I exploded. I asked how many people did the shit for him that my family had done. I told him he owed us a call. And that it was inexcusable that he had skipped Eliza’s funeral. Bunny truly loved him, had given him millions of dollars and never asked anything else from him in return.

Backpedaling, he said that Bunny had assured him that she was not upset about the funeral. I corrected him, saying that Bunny was too dignified to complain, or say how much he had hurt her.

I hit a nerve. He put up his hands and talked about how we had been friends for years, had been through so much together, and that nothing had changed between us for him. He then used one of his old tricks, blaming someone else for his problems and trying to bond with me over marital problems. He said he knew Cheri was upset with me and that he understood what it felt like because Elizabeth was being hard on him.

Exasperated, I looked at him with fury in my eyes and said, “Jesus Christ.”

He told me that Elizabeth screamed all the time about me to him, and that he actually defended me. Edwards said that his wife believed that I had ruined the presidential campaign and their reputation. I told him of course she thinks that—he told her all that. He insisted, “I am going through hell.”

He was veering way off the main topic I wanted to discuss and I tried to bring him back in line by recalling that he had abandoned me, and my family.
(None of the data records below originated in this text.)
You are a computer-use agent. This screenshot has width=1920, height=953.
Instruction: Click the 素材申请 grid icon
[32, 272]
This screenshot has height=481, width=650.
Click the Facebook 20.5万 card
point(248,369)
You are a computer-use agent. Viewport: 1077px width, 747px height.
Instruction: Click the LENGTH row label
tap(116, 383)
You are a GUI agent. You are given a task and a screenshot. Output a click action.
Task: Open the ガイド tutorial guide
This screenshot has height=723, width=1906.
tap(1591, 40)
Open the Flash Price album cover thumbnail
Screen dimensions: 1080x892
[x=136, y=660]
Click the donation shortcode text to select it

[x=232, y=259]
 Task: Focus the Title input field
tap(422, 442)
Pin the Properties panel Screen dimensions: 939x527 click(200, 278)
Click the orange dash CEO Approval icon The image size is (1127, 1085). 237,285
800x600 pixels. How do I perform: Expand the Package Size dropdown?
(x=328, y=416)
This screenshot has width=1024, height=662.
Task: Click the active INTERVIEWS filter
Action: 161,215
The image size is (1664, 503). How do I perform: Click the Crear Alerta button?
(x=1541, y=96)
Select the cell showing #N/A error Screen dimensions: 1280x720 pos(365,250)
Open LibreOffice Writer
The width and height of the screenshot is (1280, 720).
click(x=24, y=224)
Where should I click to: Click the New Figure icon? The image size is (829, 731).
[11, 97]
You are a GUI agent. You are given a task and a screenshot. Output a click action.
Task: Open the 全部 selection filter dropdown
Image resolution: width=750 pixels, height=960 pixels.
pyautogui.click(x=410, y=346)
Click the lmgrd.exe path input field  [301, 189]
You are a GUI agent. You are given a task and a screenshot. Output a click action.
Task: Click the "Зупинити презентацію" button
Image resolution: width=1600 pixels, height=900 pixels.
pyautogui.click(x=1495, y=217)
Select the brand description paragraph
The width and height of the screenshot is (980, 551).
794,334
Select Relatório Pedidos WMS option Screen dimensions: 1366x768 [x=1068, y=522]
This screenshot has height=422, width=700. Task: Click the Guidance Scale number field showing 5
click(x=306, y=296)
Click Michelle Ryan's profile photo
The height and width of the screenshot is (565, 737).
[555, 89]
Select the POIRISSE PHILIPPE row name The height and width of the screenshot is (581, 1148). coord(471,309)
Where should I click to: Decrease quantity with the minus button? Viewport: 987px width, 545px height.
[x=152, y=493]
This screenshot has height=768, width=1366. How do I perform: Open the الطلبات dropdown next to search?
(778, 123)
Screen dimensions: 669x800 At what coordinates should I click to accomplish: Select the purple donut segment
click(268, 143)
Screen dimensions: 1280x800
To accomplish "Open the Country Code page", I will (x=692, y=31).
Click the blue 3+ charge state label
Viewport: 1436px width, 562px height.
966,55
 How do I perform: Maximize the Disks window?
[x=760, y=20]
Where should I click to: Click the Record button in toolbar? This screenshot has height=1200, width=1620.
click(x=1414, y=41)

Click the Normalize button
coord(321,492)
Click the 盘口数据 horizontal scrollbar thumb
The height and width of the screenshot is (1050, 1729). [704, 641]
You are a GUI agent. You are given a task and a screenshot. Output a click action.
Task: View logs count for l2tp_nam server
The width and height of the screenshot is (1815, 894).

He denied this and said he wasn’t the kind of person to abandon someone he cared deeply about.

“Not that kind of person? Not that kind of person?” I then started to name people he had betrayed or abandoned without cause, including Elizabeth, Julianna Smoot, Josh Stein, David Axelrod, Bunny Mellon, John Kerry, Josh Brumberger, and others. Before I could finish, he lost his cool. He jumped up and slammed his fist down on the table. “No one fucking talks to me like that. No one.” When he ripped into Cheri, accusing her of talking to the press and others about Rielle and the baby, I shouted, “Bullshit!” right in his face.